Part of the story of its sizzling growth is the jaw-dropping amount of water the mammoth community consumes and what it illustrate­s about growth all over Central Florida just as that developmen­t machine is cranking up again.

In 1991, The Villages had a permit from the Southwest Florida Water Management District to use about 156,000 gallons a day to grow melons and 18,000 a day to water cattle — 63 million gallons a year. That’s enough to fill 60 percent of Lake Eola in downtown Orlando.

Today? The Villages holds permits in three counties and two water districts allowing it to use a stunning 12.4 billion gallons a year. That’s the equivalent of nearly 120 Lake Eolas. And the retirement community is looking to get another 850 million gallons annually for a new “village” in Wildwood, the Sumter County town that anchors the north end of Florida’s Turnpike.

Folks, how long do you think the Floridan Aquifer — those undergroun­d layers of ancient limestone from which we drink — can put up with this abuse and still slake our thirst?

In the late 1990s and early 2000s, Orlando Sentinel reporters were quoting officials of the St. Johns River Water Management District saying that the undergroun­d water level had dropped up to 10 feet in the area below The Villages. They warned that the sweet water of the upper aquifer would be running out — right about now, actually.

Yet, St. Johns officials today say there are 850 million gallons a day — 310 billion gallons a year — more to withdraw if it’s done with care. Woo-hoo! We could build 25 more Villages-type communitie­s! Let’s get crackin’!

“Where you pull the water from can make a difference. We’re looking at ways of distributi­ng out the withdrawal­s so they don’t have as large an impact,” said Mike Register, division director of Water Supply Planning at the St. Johns. “We’re using surface water in conjunctio­n with groundwate­r, and asking ‘Are there opportunit­ies we have to increase recharge?’”

In Register’s answer, folks, lies the problem. The water planner and his colleagues are looking under every rock and using every trick they can devise to string out the water supply — they see their goal as meeting “the needs.” That’s code for “so developers can keep building across in Florida.” He was quick to point out that the district

wouldn’t let the rape of the aquifer hurt the environmen­t in the quest for more water.

All this makes Jim Gross laugh and not in a Santa Claus kind of way.

Gross, executive director of the Florida Defenders of the Environmen­t, held Register’s job until shortly after he declined in June 2014 to change a water-supply plan to show that there was plenty of the wet stuff left for anyone who wanted it.

“They didn’t want it changed because there was anything inaccurate or wrong with the plan — it was purely 100 percent political,” said Gross, a licensed geologist who was let go shortly after a confrontat­ion with his bosses.

He snorted at the notion that 850 million gallons a day of water remain in the aquifer available for use in Central Florida before the environmen­t would be damaged.

“When it comes to water supply, they’re not going to tell you the truth,” Gross said. “It was known by everyone in the agency that we had more demand than groundwate­r.
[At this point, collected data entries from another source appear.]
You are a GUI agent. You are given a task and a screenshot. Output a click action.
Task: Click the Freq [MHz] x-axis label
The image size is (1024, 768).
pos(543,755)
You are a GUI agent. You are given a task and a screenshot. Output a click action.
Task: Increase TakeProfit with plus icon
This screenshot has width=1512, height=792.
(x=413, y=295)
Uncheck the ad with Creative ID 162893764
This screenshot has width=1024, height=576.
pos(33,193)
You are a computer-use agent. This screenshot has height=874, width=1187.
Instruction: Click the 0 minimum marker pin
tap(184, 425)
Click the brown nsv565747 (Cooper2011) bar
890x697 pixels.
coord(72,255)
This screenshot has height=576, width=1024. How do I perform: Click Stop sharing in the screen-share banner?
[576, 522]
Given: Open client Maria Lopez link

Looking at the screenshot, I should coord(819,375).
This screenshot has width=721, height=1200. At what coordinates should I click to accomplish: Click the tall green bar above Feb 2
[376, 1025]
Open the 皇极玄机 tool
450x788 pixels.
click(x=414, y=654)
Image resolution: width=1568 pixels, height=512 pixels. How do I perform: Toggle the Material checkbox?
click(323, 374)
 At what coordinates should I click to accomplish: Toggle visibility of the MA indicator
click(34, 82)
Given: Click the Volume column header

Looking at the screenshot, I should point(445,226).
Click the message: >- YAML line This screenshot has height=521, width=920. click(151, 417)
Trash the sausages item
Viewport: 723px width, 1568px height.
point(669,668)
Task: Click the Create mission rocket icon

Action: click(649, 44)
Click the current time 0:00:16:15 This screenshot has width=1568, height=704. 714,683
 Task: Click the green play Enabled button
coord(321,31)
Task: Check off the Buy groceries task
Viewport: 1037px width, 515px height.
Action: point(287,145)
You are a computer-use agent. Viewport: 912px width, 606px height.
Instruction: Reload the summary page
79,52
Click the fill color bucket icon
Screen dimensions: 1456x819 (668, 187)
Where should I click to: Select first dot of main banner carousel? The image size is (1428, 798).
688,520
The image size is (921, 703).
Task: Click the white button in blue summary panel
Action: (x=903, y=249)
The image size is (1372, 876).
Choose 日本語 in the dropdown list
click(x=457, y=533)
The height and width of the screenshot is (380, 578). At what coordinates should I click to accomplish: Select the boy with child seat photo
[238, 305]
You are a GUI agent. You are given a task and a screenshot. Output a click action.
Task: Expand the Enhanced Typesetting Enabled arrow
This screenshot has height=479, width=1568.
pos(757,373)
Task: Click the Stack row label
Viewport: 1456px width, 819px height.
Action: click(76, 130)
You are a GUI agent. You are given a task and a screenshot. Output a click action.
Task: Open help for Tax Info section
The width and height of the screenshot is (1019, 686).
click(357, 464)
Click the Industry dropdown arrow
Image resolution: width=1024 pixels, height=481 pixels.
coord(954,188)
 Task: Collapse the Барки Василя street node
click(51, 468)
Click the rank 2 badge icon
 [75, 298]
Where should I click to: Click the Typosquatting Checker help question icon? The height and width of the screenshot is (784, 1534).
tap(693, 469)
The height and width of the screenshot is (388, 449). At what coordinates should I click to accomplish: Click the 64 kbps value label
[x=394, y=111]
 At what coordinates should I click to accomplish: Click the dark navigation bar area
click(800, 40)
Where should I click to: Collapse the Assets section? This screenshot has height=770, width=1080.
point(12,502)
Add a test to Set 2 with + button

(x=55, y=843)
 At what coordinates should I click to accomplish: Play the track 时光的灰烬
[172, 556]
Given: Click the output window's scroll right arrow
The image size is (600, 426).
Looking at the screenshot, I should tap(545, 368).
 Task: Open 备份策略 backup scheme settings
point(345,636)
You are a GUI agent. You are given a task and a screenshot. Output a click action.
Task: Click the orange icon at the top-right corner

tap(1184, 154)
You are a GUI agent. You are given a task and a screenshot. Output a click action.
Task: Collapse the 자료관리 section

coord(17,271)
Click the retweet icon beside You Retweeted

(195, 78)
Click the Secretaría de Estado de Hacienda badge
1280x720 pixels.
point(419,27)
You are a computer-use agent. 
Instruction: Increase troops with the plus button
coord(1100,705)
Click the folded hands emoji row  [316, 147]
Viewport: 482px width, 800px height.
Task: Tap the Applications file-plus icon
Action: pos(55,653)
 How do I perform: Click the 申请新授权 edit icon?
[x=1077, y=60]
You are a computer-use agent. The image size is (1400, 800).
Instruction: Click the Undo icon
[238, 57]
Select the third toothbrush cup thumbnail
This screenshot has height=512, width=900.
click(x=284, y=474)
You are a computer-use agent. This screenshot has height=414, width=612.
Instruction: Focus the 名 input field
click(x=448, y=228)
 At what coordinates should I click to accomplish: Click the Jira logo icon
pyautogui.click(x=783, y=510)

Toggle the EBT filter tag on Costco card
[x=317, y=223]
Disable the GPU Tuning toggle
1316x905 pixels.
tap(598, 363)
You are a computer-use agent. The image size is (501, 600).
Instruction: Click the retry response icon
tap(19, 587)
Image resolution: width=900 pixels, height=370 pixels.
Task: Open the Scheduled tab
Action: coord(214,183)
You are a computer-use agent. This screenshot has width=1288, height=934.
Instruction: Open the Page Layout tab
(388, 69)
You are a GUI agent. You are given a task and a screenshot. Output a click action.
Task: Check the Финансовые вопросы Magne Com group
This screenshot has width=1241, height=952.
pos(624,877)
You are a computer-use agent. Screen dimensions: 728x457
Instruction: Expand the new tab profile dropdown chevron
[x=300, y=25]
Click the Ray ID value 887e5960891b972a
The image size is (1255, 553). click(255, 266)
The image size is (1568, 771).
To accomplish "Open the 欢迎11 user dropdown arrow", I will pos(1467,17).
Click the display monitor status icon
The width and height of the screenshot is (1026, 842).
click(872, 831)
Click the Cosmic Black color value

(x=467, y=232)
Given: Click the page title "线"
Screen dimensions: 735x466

Did the science completely change overnight? Now, ‘Presto! There’s plenty?’”

Not hardly. What changed is the philosophy that protecting the fragile water supply is Job No. 1. Over time, the new notion that water districts must “find” water will eat away at the health of the environmen­t. It’s not an overnight process.

However, spring flows have been dropping markedly over the past several years, and some wetlands have begun to dry up. Most of us wouldn’t notice unless scientific white papers on hydrology is bedtime reading. We’re more likely to realize that some places — ironically, The Villages is one — are plagued by a rising incidence of sinkholes. Later, saltwater, which already pollutes wells closer to the coast, will seep farther inland to Central Florida.

“Every well that ever has been drilled since 1880 diverts water from flowing to sustain natural systems,” Gross said. “Every. Single. Drop.”

So just because current water officials aren’t sounding the warnings they did a quarter century ago doesn’t mean that everything is just dandy. It’s more likely to mean only that the politics of water has changed. And not for the better.

“This rides on where you want to draw the line in the water. Do we want to protect lakes and springs and wetlands? If we want to protect what’s left, we can’t issue more permits,” Gross said. “We have to stop now.”